In the Event of an All-Out Conflict in Syria who stands to Gain?
August 8, 2012
Is the Syrian civil war going to spiral into an all-out conflict? If the West decides to become involved beyond offering tertiary support as it is doing now, and if war envelopes Syria with the government on one side and Western backed rebels on the other, who will fill the vacuum? If the Assad government falls, will radical Islamists take centre-stage thereby worsening Syria’s predicament and forestalling democracy? Will the United States use the insuing vacuum to pressure the Iranians even further into making concessions on the nuclear program? What is unclear is how far the West is prepared to go to insure Assad’s downfall.
Many within the rebel movement are increasingly frustrated by what they see as a lack of resolve by the United States other than offering more than just words of encouragement. While the United States eventually pushed for and was successful in having a no-fly zone over Libya implemented months after that conflict started, the United States has been noticeably absent in the Syrian conflict. A spokesman with a Free Syrian Army battalion told the Washington Post, “America will pay a price for this,” Yasser Abu Ali said.
“America is going to lose the friendship of Syrians, and no one will trust them anymore. Already we don’t trust them at all.”
Assad’s repeated failures to implement promised reforms and resorting to repression, including gross human rights abuses have aggravated an already volatile situation. The daily massacres by both the rebels and Assad’s forces pose a challenge to our collective conscience. How can one remain silent in the face of such events?
It has compelled the United States and its allies to offer non-lethal aid to the rebels, and the West’s regional allies in the Middle East have offered financial as well as military aid to the Free Syrian Army, the largest and most significant rebel group operating in Syria. The Syrian rebels were obviously buoyed by the defection of Prime Minister Riyad al-Hijab.
However, while his defection was hailed by Western governments and by the rebels, the fact that the former prime minister is a Sunni Muslim reinforces the belief that Assad’s core group of supporters will remain by his side, because they are Alawites.
Assad erred in believing that he simply could ride out the storm and remain in power without a significant opposition movement gunning for his departure.
Is a Solution still Possible?
Is it too late to try for a political solution? Many would argue that Syria has reached a tipping point and is past a point of no return because the United Nations failed to broker a cease fire.

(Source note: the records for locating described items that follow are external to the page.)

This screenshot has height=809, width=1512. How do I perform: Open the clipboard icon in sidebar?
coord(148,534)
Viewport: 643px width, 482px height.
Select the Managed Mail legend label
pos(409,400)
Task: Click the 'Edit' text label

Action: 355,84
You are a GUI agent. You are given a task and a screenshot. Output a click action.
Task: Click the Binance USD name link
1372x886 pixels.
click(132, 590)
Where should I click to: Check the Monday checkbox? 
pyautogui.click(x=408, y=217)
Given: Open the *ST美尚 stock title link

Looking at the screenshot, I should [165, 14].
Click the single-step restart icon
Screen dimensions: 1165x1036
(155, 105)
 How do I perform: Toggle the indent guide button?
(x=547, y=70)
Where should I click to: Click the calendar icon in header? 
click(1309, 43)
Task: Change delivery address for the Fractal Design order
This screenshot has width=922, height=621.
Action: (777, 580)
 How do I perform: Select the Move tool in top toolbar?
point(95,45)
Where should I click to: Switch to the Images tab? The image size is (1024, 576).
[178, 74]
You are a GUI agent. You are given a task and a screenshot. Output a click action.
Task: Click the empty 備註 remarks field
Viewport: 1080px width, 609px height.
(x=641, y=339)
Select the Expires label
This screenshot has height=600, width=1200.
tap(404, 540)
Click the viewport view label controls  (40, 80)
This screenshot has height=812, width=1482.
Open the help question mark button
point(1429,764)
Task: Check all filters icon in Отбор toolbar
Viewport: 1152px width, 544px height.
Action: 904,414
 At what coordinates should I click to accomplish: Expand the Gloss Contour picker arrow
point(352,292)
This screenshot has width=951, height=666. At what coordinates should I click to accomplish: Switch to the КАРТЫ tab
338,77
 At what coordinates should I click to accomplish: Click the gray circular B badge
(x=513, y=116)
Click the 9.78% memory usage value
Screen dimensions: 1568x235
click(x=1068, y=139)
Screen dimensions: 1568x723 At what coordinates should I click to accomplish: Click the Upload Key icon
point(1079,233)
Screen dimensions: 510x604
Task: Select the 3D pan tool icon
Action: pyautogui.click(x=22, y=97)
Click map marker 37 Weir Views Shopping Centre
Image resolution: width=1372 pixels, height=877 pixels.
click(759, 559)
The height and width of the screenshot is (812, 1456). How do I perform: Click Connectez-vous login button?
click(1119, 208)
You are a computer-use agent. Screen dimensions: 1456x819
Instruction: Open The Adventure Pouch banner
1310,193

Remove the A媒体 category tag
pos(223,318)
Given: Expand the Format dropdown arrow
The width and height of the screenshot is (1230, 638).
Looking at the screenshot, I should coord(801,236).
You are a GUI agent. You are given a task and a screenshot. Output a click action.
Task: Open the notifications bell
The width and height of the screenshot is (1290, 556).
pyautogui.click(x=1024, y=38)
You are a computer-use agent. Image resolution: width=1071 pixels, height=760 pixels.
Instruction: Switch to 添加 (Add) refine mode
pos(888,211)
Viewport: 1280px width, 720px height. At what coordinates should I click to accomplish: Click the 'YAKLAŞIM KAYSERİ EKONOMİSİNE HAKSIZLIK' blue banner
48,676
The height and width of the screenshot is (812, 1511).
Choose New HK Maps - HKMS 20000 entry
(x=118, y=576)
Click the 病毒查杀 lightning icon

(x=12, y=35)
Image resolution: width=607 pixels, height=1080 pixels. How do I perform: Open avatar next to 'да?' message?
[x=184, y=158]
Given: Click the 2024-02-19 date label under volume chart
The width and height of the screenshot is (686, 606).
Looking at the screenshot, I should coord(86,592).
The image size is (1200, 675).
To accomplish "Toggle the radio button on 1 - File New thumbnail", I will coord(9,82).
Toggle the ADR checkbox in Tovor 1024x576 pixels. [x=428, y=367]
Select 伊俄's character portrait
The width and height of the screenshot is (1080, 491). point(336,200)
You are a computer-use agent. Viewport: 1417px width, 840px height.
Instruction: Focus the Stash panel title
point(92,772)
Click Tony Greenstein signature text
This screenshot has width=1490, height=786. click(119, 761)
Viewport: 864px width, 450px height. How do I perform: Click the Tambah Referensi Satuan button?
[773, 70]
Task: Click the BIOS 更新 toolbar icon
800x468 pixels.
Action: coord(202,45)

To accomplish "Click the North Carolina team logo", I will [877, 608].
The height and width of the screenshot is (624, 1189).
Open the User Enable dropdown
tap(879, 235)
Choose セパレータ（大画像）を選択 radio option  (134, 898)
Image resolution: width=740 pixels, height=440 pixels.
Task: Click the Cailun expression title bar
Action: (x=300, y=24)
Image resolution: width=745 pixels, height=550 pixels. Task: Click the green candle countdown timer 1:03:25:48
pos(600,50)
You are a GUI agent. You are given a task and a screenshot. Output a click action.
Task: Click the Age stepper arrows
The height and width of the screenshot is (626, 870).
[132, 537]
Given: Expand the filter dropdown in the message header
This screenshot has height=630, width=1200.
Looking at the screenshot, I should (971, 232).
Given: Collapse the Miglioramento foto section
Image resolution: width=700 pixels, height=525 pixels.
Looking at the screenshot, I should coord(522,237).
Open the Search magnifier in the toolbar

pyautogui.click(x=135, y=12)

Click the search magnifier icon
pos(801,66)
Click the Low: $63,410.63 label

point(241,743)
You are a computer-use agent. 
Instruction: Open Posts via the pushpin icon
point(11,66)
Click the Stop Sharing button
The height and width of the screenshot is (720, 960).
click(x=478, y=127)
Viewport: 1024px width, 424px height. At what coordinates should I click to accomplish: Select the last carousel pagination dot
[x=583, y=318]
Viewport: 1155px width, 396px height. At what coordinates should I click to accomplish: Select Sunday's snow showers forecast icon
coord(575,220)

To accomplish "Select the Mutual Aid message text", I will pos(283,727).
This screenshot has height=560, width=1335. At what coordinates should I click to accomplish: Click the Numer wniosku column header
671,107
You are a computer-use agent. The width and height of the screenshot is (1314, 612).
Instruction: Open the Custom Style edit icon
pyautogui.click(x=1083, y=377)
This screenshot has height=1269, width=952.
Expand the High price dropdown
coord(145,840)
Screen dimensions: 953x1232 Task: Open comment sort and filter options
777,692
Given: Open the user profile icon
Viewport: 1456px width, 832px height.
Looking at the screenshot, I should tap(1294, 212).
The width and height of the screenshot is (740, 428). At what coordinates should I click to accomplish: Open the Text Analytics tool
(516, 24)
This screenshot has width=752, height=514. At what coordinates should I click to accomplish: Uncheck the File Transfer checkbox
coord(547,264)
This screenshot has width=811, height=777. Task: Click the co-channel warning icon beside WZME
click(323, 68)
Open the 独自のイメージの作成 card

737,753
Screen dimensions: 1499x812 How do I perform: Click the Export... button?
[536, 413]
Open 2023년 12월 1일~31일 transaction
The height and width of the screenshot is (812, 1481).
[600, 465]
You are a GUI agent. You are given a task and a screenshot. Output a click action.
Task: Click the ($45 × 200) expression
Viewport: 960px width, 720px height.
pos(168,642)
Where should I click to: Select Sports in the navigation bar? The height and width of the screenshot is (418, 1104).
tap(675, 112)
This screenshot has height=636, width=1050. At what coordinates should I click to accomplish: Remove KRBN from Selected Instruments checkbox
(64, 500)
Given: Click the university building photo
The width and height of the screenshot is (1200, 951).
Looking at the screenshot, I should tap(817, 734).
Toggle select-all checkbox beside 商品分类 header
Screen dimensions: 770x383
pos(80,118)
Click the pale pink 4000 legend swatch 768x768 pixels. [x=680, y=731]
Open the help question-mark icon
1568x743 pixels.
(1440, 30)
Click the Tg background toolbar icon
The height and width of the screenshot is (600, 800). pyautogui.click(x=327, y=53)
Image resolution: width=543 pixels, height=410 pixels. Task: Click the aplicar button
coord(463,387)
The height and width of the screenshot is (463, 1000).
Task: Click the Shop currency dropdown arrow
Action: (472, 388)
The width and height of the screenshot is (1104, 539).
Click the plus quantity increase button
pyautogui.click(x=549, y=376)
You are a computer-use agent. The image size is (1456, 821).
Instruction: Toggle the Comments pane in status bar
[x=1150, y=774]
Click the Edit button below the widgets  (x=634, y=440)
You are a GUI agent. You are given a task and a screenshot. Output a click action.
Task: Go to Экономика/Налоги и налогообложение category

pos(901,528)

By announcing at the very beginning of the revolt that Assad had to go, this made the search for a political solution a nonstarter. Political divisions within the UN Security Council have made that institution irrelevant.
“At a time when we need – when the Syrian people desperately need action – there continues to be finger-pointing and name-calling in the security council,” Kofi Annan said when announcing his resignation as the UN special envoy.
Against this backdrop, what are the options facing President Assad? Either he steps down and seeks asylum elsewhere, which is unlikely or he continues his teneous hold onto power and unleashes his military to finish off the rebels. Until now, while his military has battled the rebels, he seemingly has been reluctant to confront the rebels with the brunt force of his military.
There is evidence that Assad is positioning a significant portion of his military on the outskirts of Aleppo in a bid to finally dislodge the rebels.
With the UN Charter stipulating that outside intervention is a non-starter unless there is unanimity on the Security Council, the rebels are essentially on their own unless an agreement can be reached within the Security Council.
If the Assad government falls what will a new governmnet look like? Its not at all clear. Even now the rebels are a conglomarate of different factions with Islamists making up a portion of the rebel movment including Al Qaeda elements.
The dilemma facing the West is that if they truly want Assad to fall they will have to become more involved to insure his downfall which would include funneling lethal weapons to them and possibly pursuing a Libyan style no-fly zone to give the rebels ample cover from Assad’s Russian made helicopter gunships.
Unlike Egypt where Morsi became Egypt’s president as the result of largely fair and free elections, the next Syrian government, post-Assad, will be the result of bloodshed and tears. It is clear that a new Syrian government will be sectarian but will it be of the variety that will be willing to cooperate with the West.